Trocar as redações e as histórias reais, pelo antigo sonho de ser escritor pode, a princípio, não parecer uma escolha tão difícil. Mas fazê-lo aos 44 anos, sem uma retaguarda financeira, e com uma família que depende de você, acredite, dá um medo danado…

Além do medo, as contas atrasam, a autoestima fibrila, a culpa corrói, o corpo padece. Não é poesia não. É real. Então por que insistir nessa loucura? No meu caso, porque é a minha verdade. Foi escrevendo que comecei minha vida profissional. Foi escrevendo que conquistei a mulher da minha vida. É escrevendo que me sinto vivo.

A força que veio dos leitores

É claro que a decisão de encarar a nova carreira não poderia simplesmente se basear no conceito romântico da “minha verdade”. O primeiro passo era saber se essa verdade encontraria eco do outro lado. Se o que eu tinha para contar afetaria leitores. Foi quando percebi que para me lançar como escritor eu teria que me expor.

Não se pode decidir ser escritor e simplesmente achar que isso te faz escritor. É preciso que haja reciprocidade. Como bem disse Joseph Conrad, a magia de um livro só acontece quando há cumplicidade entre autor e leitor.

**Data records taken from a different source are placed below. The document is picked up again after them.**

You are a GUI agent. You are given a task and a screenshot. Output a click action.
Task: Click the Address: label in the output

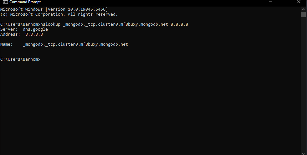click(x=10, y=34)
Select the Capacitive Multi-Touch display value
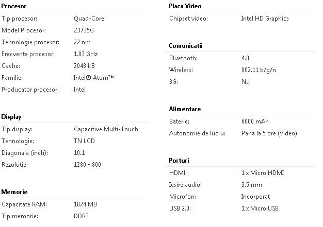The width and height of the screenshot is (323, 227). [106, 129]
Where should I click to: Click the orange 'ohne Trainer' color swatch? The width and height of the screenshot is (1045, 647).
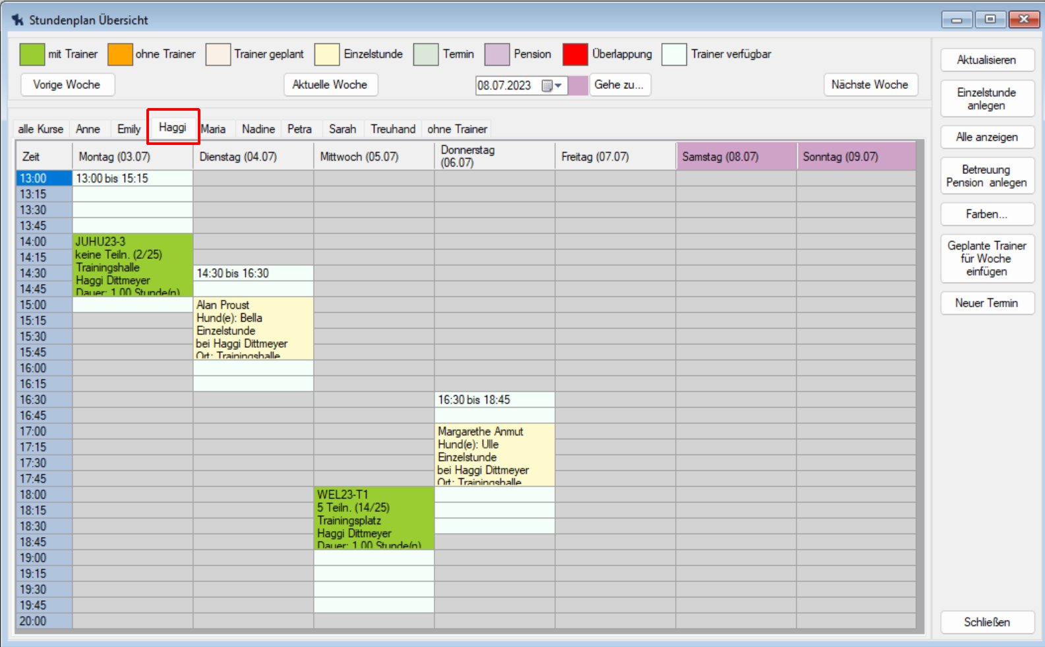[120, 55]
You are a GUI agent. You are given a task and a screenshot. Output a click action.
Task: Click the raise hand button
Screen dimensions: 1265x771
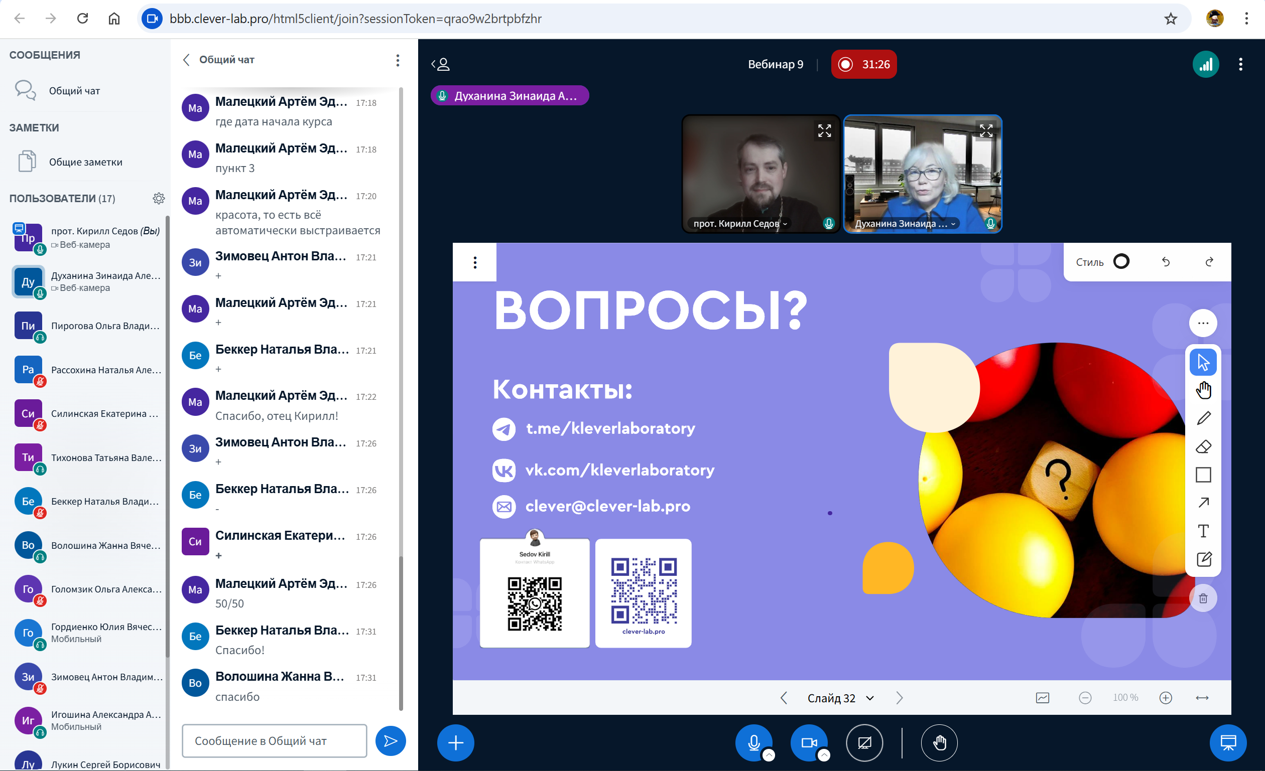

Por isso escolhi uma plataforma digital, o Wattpad, para publicar meu primeiro livro. Publiquei de forma gratuita e acompanhei a reação de leitores tão desconhecidos quanto eu. Foi o auge do meu medo. Como um jogador, que aposta suas últimas fichas e congela diante da roleta, publiquei minha história e aguardei.

As reações vieram. Leitores do país inteiro e até de outros países se manifestaram. Estavam ali comigo, reagindo à minha loucura e fazendo eu me sentir vivo. Era a chancela de que eu precisava para a publicação do livro físico, lançado em 23 de abril de 2017.

Um segundo livro no forno

As contas ainda atrasam. A autoestima ainda requer cuidados especiais. Os freelas como redator me obrigam a trabalhar 20 horas por dia. Mas, ainda assim, me sinto mais vivo do que nunca.

Trabalho em casa e escrevo todos os dias. Termino minha pós de Planejamento Estratégico em Marketing Digital e Midias Sociais no fim deste ano. E adivinhe qual o tema do meu TCC? É sobre as ferramentas necessárias para projetar um escritor independente, ainda desconhecido, e sua obra.

Quando me perguntam “o que você faz” já consigo responder com mais naturalidade “sou escritor”. E, enquanto  escrevo meu segundo livro, vou pedindo a Deus que me dê saúde, determinação e cada vez mais leitores.